Todo esto está bien,
y es esto lo que hay que considerar en la evocación de la memoria del mártir,
pero hay algo más, en la vida y muerte del mártir, mucho más profundo y
misterioso, que un gran ejemplo de cómo practicar virtudes.
La heroicidad en la
práctica de las virtudes –que es lo que le granjea al mártir la entrada al cielo-, es sólo un
aspecto de la realidad del mártir: es, por así decirlo, su aspecto más humano.
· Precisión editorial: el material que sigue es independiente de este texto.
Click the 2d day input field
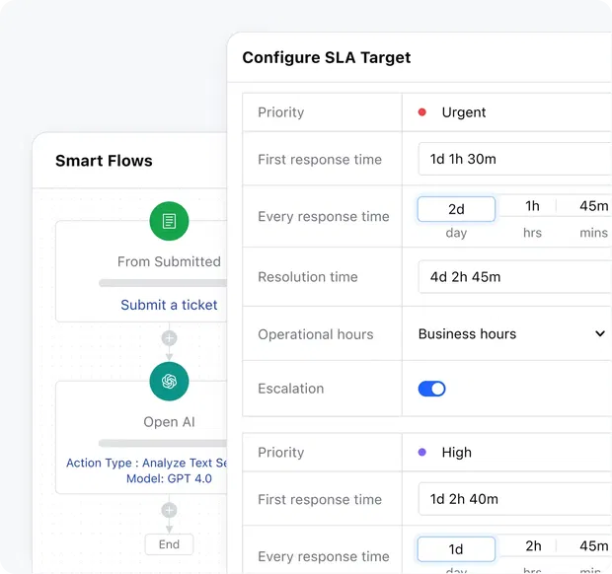Viewport: 612px width, 574px height. (x=456, y=209)
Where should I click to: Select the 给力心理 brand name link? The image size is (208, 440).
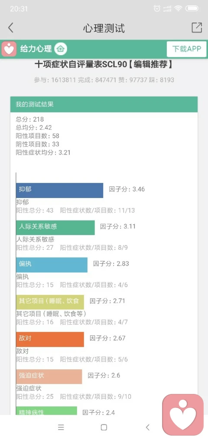click(36, 49)
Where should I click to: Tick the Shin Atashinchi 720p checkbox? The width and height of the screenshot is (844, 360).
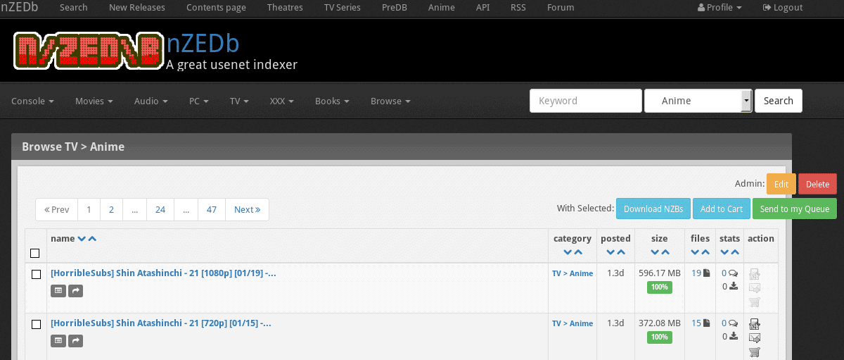(x=36, y=324)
Hay algo en el mártir, en su muerte martirial, que sobrepasa infinitamente a la
naturaleza humana -y es lo que le da el carácter propiamente martirial-, y es
la presencia de lo divino y sobrenatural: el mártir, más que un instrumento
asociado a la Pasión
de Cristo, participa de tal manera de su Pasión, que puede decirse que el mismo
Cristo quien, en el mártir, continúa su Pasión. El mártir es algo más que un
ejemplo de virtudes: el mártir imita, continúa y prolonga, la Pasión de Cristo[2];
puede decirse que, en la muerte del mártir, si bien es la persona humana del
mártir la que muere, es también, al mismo tiempo, el mismo Cristo quien, en la
persona humana del mártir, continúa su Pasión; en el derramamiento de sangre
del mártir, miembro del Cuerpo Místico de Cristo, es Cristo quien continúa
derramando su sangre, como muestra de su amor misericordioso por la humanidad.
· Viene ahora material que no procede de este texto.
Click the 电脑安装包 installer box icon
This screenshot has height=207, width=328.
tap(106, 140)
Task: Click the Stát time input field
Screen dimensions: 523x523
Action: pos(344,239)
Es por esto que, en cada mártir que muere, entregando su vida y derramando su
sangre, la Iglesia
ve al mismo Cristo que continúa, en el signo de los tiempos, entregando su vida
y derramando su sangre.
Es
esta dimensión del misterio la que resalta la Iglesia con el color
litúrgico: el color litúrgico rojo, utilizado en la conmemoración de los
mártires, simboliza, más que la sangre derramada por el mártir, la Sangre del propio Cristo,
Rey de los mártires, que con ella cubrió su cuerpo, vistiéndose de color rojo
púrpura en el supremo martirio del Calvario. Por eso, al celebrar a los
mártires, que derramaron su sangre por Cristo, no se puede pasar por alto al
mismo Cristo, Rey de los mártires, a quien los mártires imitan y continúan, en
el tiempo y en la historia humana, en su Pasión de amor.
Todo
cristiano está llamado al martirio -aunque no necesariamente cruento, porque la
muerte cruenta es proporcionalmente escasa-, y es el martirio o testimonio de
confesar, día a día, en todo ámbito, más con las obras que con las palabras,
que Cristo, Rey de los mártires, entrega su vida y derrama su sangre en el
Santo Sacrificio del altar, la Santa Misa.